Task list:
1. In the bike-share trip analysis, at what value of X does the Customers distribution peak?
2. Please carry on the bike-share trip analysis from its final line.

1. where is the peak of each distribution?
    a. Subscribers:
            The Peak is at where X is:  6.5625
        
    b. customers:
            The Peak is at where X is:  21.7148         

2. How would we describe the shape of each distribution?
     Both Customer and Subscriber distribution is possibly non-symmetric, the fact that it has only one peak makes it unimodal, and it's skewed right (postive skewness).

So far, we've performed an initial exploration into the data available. we have compared the relative volume of trips made between three U.S. cities and the ratio of trips made by Subscribers and Customers. For one of these cities, we have investigated differences between Subscribers and Customers in terms of how long a typical trip lasts. Now it is our turn to continue the exploration in a different direction

  • How does ridership differ by month or season? Which month / season has the highest ridership? Does the ratio of Subscriber trips to Customer trips change depending on the month or season?
  • Is the pattern of ridership different on the weekends versus weekdays? On what days are Subscribers most likely to use the system? What about Customers? Does the average duration of rides change depending on the day of the week?

Dataset content:
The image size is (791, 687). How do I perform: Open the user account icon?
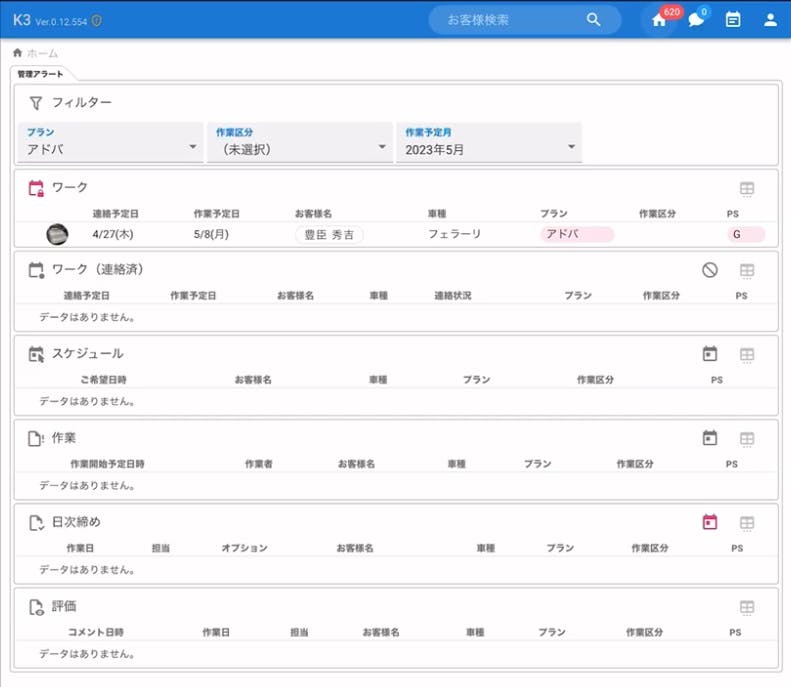point(770,20)
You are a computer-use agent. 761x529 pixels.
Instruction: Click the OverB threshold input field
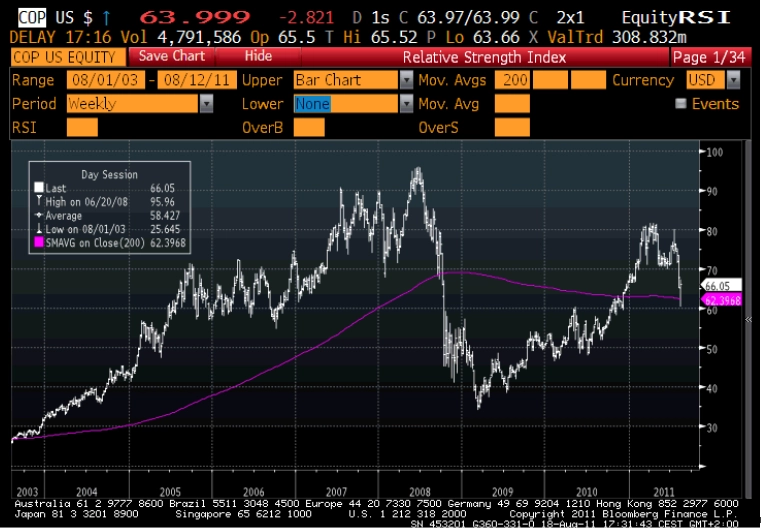309,128
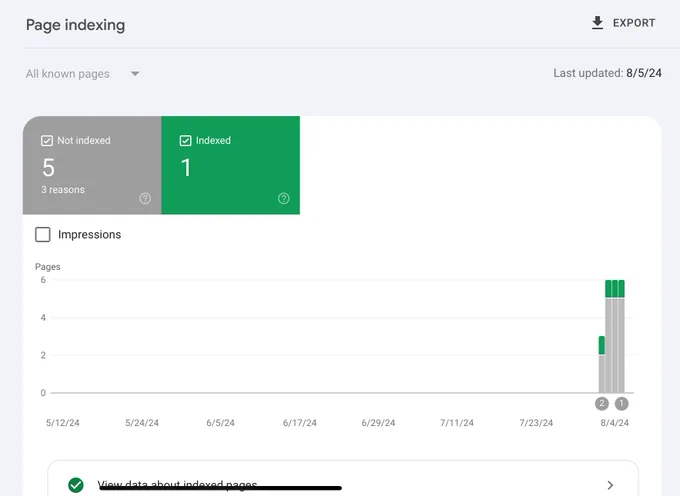
Task: Open help icon in Not indexed card
Action: pyautogui.click(x=145, y=199)
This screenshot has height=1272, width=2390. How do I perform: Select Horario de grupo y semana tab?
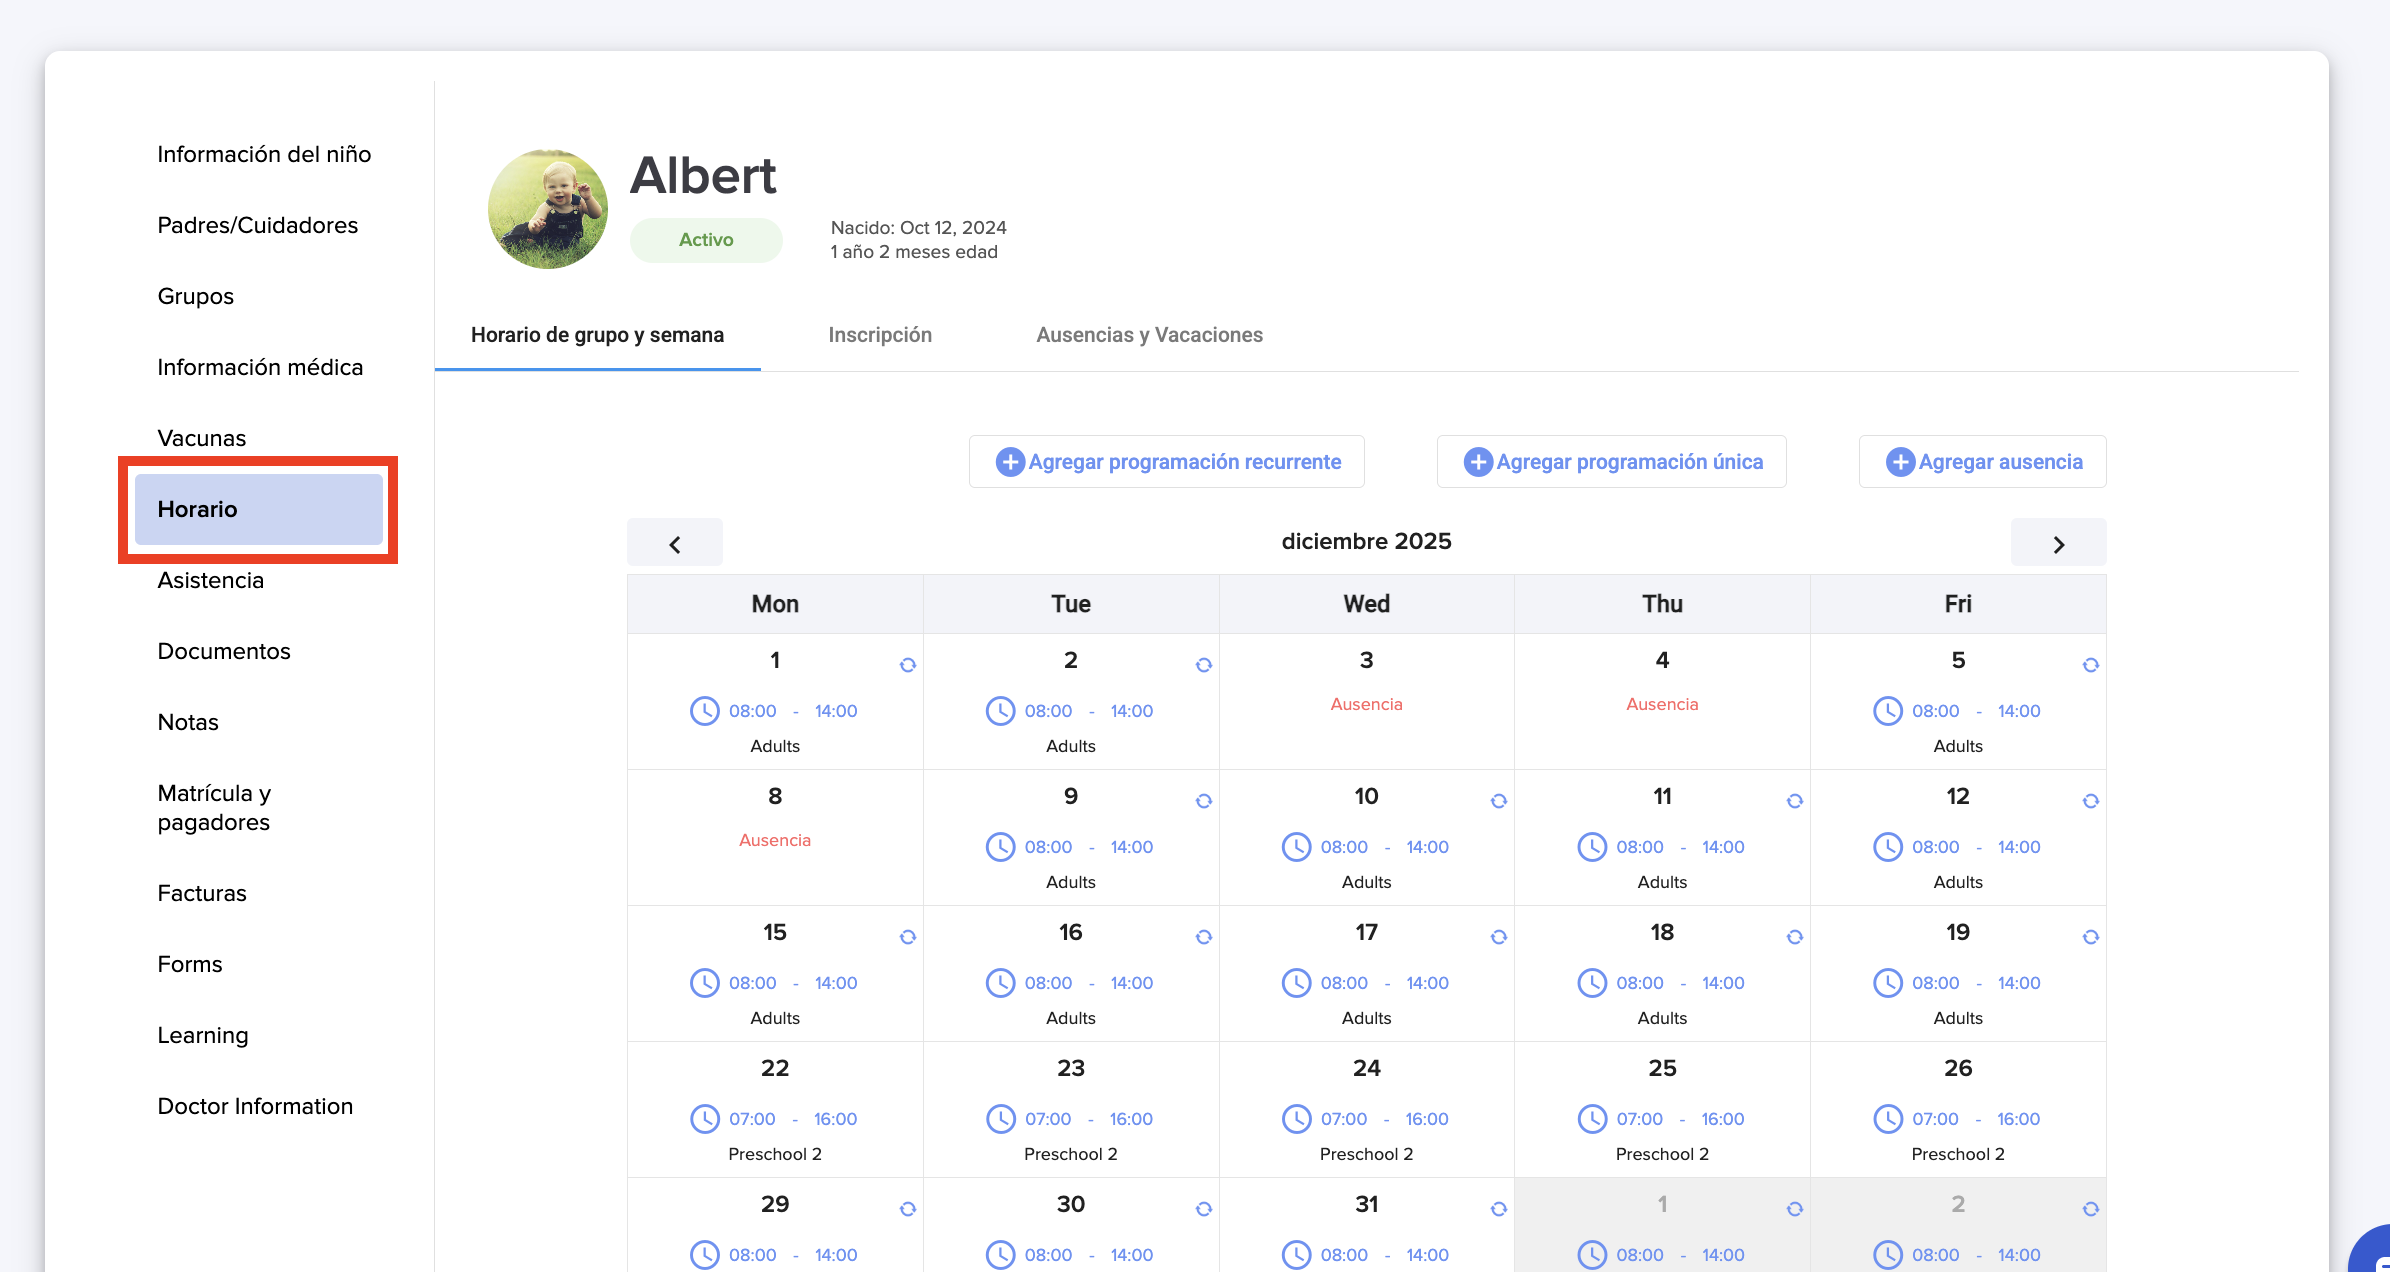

Responses per task:
1. 21.7148

2.
  • During what time of day is the system used the most? Is there a difference in usage patterns for Subscribers and Customers?

Let's Continue the investigation by exploring another question that could be answered by the data available.

In [ ]:
def ride_month(filename):
    month_list = []
    month_dict = {}
    data_files_c = './data/Chicago-Divvy-2016.csv'
    with open(data_files_c,'r') as f:
        trip_reader = csv.DictReader(f)
        
        for row in trip_reader:       
            t = row['starttime']
            mymonth = datetime.strptime(t,'%m/%d/%Y %H:%M')
            month = mymonth.strftime('%b')
            month_list.append(month)
        
        my_dict = {i:month_list.count(i) for i in month_list}
        #print(my_dict)
    return my_dict
            
def month_list(filename):
    my_months = ride_month(filename)
    #print(my_months)
    months = {}
    months['Jan'] = my_months.get('Jan')
    months['Feb'] = my_months.get('Feb')
    months['Mar'] = my_months.get('Mar')
    months['Apr'] = my_months.get('Apr')
    months['May'] = my_months.get('May')
    months['Jun'] = my_months.get('Jun')
    months['Jul'] = my_months.get('Jul')
    months['Aug'] = my_months.get('Aug')
    months['Sep'] = my_months.get('Sep')
    months['Oct'] = my_months.get('Oct')
    months['Nov'] = my_months.get('Nov')
    months['Dec'] = my_months.get('Dec')
    
    print('No.of rides in the Month of Jan: {}'.format((my_months.get('Jan','No rides recorded'))))
    print('No.of rides in the Month of Feb: {}'.format((my_months.get('Feb','No rides recorded'))))
    print('No.of rides in the Month of Mar: {}'.format((my_months.get('Mar','No rides recorded'))))
    print('No.of rides in the Month of Apr: {}'.format((my_months.get('Apr','No rides recorded'))))
    print('No.of rides in the Month of May: {}'.format((my_months.get('May','No rides recorded'))))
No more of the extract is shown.